• Obiettivo
Ricopia senza alcuna modifica le righe dei dati riportati sotto, cominciando da quella che contiene "Open Automation via" e fermandoti dopo quella che contiene "Click the red".

Dati di puntamento del target
################
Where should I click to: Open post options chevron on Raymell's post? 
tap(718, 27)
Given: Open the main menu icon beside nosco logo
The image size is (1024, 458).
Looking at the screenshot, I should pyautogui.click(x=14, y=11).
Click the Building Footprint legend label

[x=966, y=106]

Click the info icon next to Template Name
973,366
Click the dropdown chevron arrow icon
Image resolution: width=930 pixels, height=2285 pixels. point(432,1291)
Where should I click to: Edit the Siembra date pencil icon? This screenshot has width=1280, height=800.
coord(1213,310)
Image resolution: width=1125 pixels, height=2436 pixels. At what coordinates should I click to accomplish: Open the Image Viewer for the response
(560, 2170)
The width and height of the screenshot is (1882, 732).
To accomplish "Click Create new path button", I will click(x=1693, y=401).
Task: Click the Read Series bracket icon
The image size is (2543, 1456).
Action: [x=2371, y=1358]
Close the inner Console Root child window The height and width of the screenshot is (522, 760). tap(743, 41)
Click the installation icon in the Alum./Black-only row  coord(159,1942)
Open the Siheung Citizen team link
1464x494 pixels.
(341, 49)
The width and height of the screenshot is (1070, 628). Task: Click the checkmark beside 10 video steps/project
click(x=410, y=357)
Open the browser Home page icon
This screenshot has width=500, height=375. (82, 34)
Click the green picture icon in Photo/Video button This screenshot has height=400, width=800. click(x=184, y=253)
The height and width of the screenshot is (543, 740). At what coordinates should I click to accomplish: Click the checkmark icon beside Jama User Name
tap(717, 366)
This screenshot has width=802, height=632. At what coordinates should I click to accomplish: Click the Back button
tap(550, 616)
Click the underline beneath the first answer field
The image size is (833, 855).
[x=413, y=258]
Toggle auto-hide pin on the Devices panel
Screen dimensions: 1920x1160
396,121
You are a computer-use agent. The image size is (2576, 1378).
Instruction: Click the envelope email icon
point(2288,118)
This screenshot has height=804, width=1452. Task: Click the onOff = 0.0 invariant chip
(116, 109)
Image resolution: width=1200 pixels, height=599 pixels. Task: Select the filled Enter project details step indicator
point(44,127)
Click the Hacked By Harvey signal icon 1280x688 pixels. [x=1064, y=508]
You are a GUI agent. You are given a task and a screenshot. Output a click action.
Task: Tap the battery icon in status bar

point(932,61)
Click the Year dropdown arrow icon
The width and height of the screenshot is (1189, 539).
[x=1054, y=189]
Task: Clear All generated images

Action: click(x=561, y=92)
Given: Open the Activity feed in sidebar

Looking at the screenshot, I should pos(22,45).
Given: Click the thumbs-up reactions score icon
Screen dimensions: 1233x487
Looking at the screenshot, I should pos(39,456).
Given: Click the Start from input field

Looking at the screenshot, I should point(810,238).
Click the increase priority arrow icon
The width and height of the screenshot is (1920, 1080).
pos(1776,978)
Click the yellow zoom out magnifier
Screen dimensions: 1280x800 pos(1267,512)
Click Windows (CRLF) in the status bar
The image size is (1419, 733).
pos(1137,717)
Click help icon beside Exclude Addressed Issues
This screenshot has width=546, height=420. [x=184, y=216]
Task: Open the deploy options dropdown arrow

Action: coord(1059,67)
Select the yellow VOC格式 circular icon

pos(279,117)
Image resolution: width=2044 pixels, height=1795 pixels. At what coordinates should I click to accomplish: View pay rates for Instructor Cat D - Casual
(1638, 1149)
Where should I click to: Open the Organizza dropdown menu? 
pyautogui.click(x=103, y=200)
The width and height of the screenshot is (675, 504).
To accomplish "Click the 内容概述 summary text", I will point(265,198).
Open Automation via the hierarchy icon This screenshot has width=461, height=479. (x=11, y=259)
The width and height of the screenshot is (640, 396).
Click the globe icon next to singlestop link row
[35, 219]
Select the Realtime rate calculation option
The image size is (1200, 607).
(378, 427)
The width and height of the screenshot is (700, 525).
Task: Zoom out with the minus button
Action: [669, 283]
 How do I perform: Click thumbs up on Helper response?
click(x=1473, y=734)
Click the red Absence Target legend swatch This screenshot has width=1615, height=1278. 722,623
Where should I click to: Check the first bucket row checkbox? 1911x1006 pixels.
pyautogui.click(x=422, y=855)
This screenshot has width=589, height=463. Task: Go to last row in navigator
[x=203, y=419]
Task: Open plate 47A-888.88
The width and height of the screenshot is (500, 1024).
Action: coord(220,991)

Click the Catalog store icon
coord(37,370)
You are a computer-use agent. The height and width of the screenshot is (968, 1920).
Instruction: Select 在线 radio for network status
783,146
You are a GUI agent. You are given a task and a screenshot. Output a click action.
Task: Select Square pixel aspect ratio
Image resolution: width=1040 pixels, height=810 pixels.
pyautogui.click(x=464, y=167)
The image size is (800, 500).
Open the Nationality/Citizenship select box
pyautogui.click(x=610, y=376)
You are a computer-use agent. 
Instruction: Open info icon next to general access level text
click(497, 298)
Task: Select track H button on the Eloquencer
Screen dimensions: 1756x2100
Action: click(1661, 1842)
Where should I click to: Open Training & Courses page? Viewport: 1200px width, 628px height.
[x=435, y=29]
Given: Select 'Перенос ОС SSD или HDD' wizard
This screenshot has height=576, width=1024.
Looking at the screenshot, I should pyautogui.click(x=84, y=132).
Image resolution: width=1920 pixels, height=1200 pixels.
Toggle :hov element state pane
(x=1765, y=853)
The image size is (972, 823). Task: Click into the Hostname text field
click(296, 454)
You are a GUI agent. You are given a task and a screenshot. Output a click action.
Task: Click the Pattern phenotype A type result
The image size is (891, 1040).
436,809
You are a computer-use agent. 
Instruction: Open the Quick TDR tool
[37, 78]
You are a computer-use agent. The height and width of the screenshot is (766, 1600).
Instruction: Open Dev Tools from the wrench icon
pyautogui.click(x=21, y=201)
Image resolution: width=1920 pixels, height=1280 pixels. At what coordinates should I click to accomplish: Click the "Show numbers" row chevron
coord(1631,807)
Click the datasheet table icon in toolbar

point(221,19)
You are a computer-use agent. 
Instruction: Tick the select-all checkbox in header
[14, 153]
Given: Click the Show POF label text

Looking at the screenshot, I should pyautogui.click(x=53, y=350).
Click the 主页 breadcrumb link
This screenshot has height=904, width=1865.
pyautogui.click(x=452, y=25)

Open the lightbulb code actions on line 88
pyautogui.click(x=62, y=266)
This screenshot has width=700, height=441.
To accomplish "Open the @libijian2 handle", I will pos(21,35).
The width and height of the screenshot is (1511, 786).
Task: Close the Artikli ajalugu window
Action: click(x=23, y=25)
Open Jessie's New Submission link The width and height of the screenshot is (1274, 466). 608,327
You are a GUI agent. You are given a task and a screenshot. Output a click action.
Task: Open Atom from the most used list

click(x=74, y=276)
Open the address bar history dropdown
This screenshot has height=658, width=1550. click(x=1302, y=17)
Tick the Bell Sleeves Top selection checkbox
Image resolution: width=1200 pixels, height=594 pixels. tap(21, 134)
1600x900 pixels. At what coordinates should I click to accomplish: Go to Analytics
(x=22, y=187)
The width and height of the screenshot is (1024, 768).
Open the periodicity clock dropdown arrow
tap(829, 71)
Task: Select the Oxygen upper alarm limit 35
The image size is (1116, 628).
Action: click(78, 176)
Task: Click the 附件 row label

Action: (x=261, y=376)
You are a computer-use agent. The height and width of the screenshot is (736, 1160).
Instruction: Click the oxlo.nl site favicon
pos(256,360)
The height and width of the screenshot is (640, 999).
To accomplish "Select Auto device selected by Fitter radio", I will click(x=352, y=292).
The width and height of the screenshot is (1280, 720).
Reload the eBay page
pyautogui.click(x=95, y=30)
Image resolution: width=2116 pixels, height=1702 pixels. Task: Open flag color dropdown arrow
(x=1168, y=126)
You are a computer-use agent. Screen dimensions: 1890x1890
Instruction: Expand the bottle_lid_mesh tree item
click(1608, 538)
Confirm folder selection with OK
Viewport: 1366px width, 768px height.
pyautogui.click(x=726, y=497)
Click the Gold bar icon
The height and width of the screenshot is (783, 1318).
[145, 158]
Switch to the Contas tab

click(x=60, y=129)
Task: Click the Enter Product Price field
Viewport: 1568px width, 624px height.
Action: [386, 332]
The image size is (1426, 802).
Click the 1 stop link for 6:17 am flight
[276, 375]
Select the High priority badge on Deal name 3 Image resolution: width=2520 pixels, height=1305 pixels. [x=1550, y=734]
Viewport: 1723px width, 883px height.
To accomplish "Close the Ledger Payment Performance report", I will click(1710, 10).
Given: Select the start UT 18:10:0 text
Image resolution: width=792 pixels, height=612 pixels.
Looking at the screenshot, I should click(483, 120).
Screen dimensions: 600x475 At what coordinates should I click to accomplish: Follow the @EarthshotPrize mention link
################
• Soluzione scritta
Open Automation via the hierarchy icon This screenshot has width=461, height=479. (x=11, y=259)
The width and height of the screenshot is (640, 396).
Click the globe icon next to singlestop link row
[35, 219]
Select the Realtime rate calculation option
The image size is (1200, 607).
(378, 427)
The width and height of the screenshot is (700, 525).
Task: Zoom out with the minus button
Action: [669, 283]
 How do I perform: Click thumbs up on Helper response?
click(x=1473, y=734)
Click the red Absence Target legend swatch This screenshot has width=1615, height=1278. 722,623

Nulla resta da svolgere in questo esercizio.